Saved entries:
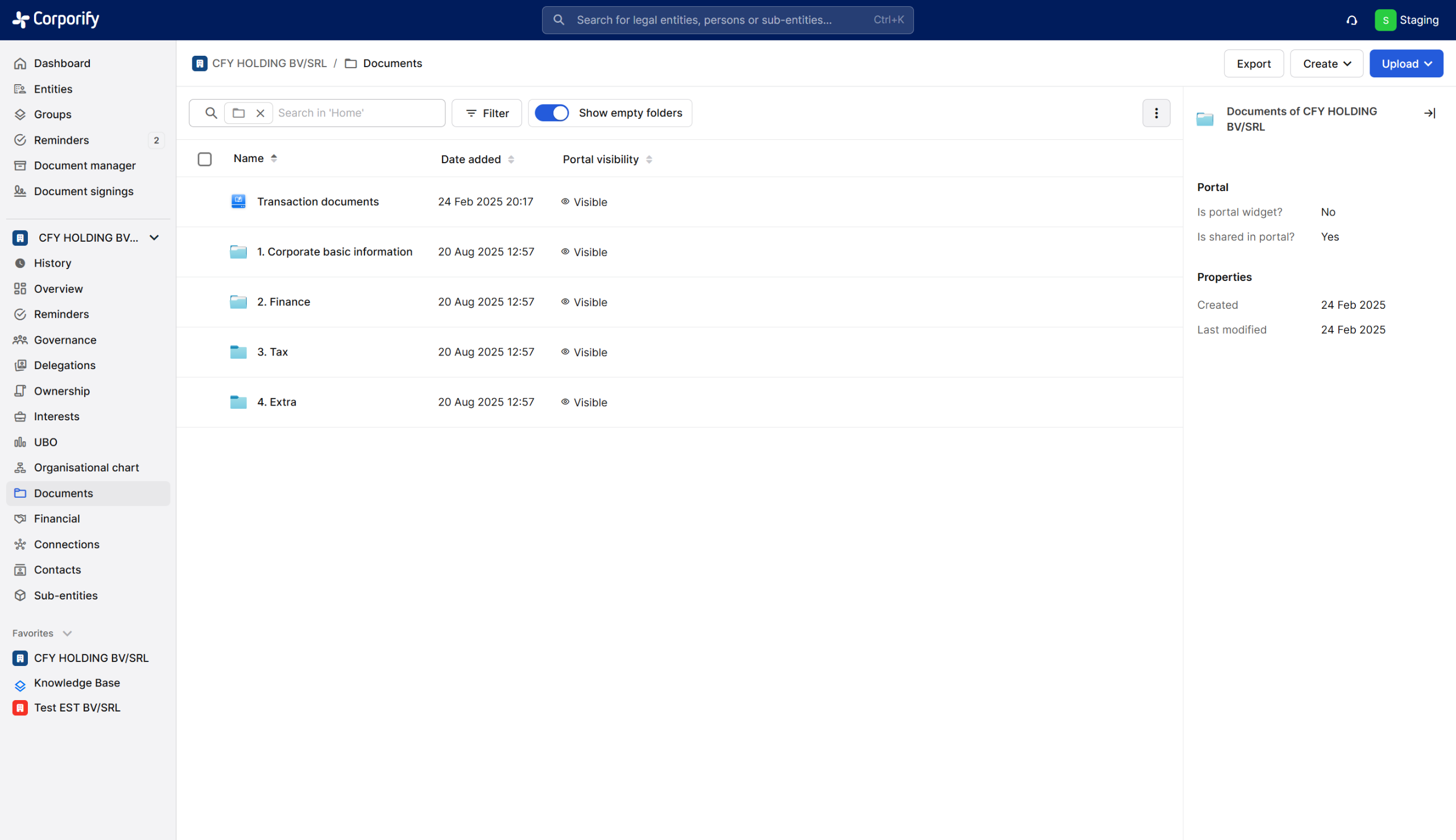Viewport: 1456px width, 840px height.
Task: Open the Governance section in sidebar
Action: coord(65,340)
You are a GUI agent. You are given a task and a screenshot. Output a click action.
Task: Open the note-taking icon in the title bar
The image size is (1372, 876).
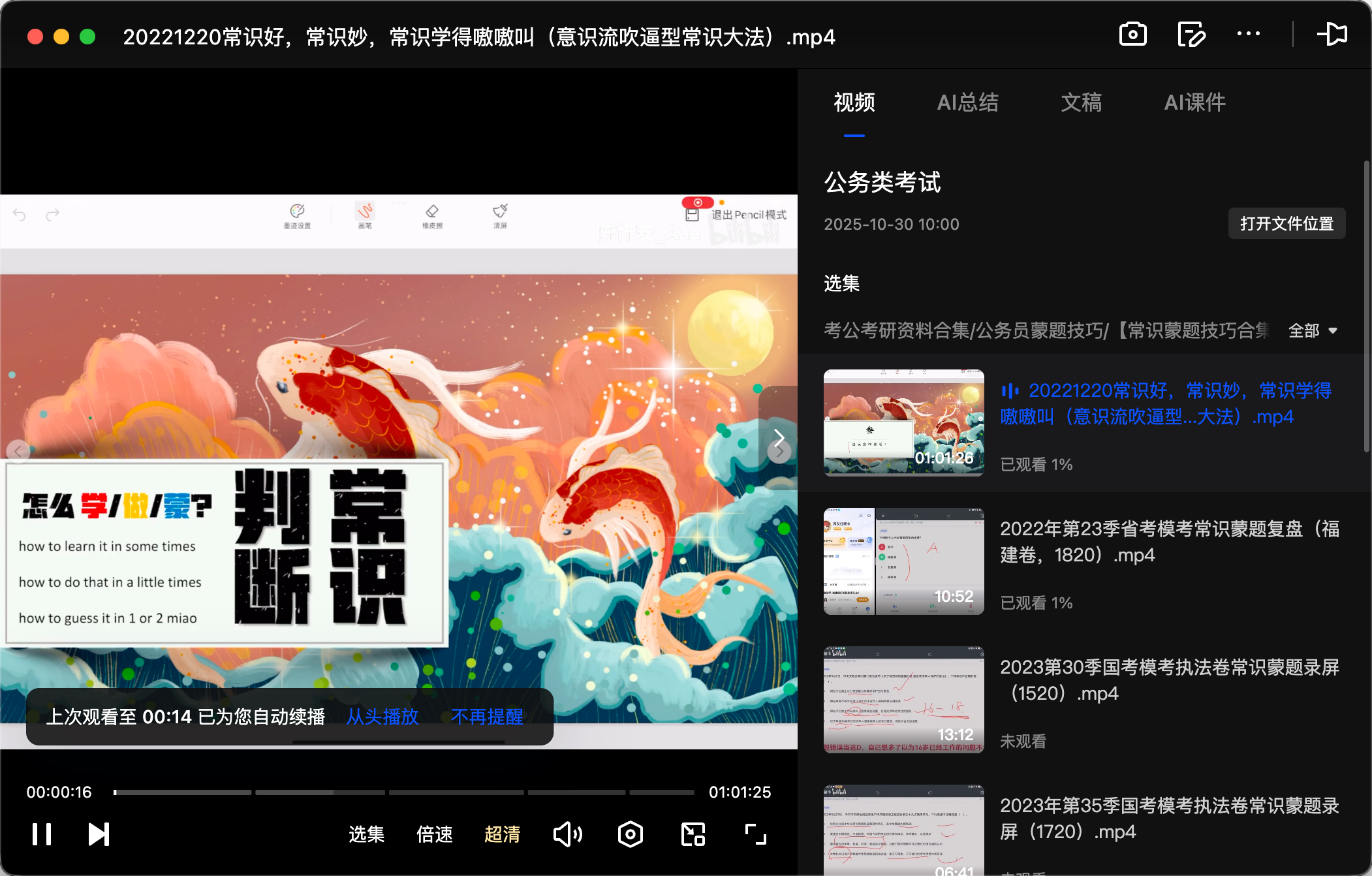click(x=1191, y=34)
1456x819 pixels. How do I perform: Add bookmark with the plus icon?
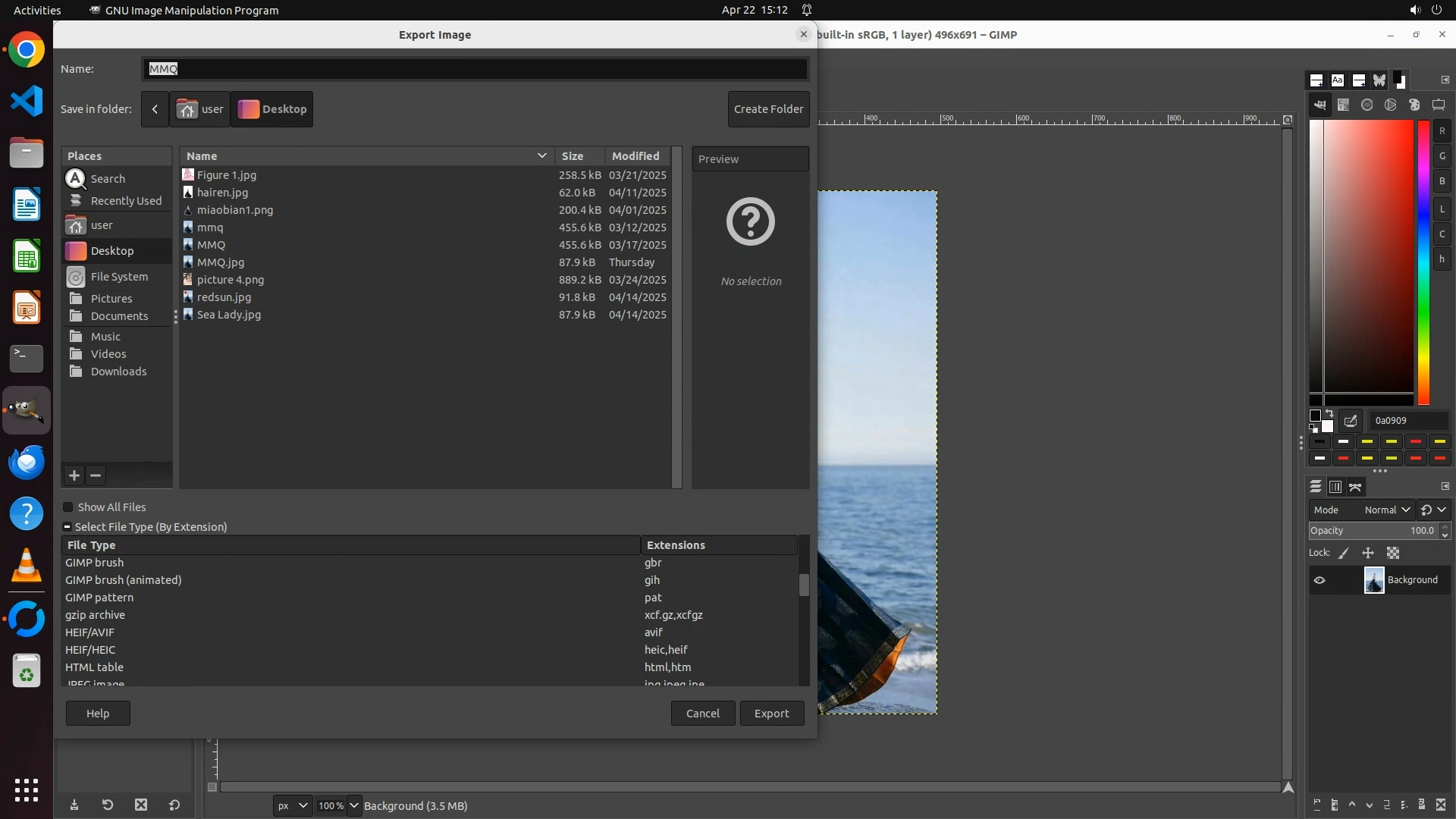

Problem to work on — Only the lines from the one containing "The image size is (1372, 876)." through the last line of the records above should be repeated, exactly and without pictures.

Solution to the exercise —
The image size is (1372, 876).
click(x=1191, y=34)
1456x819 pixels. How do I perform: Add bookmark with the plus icon?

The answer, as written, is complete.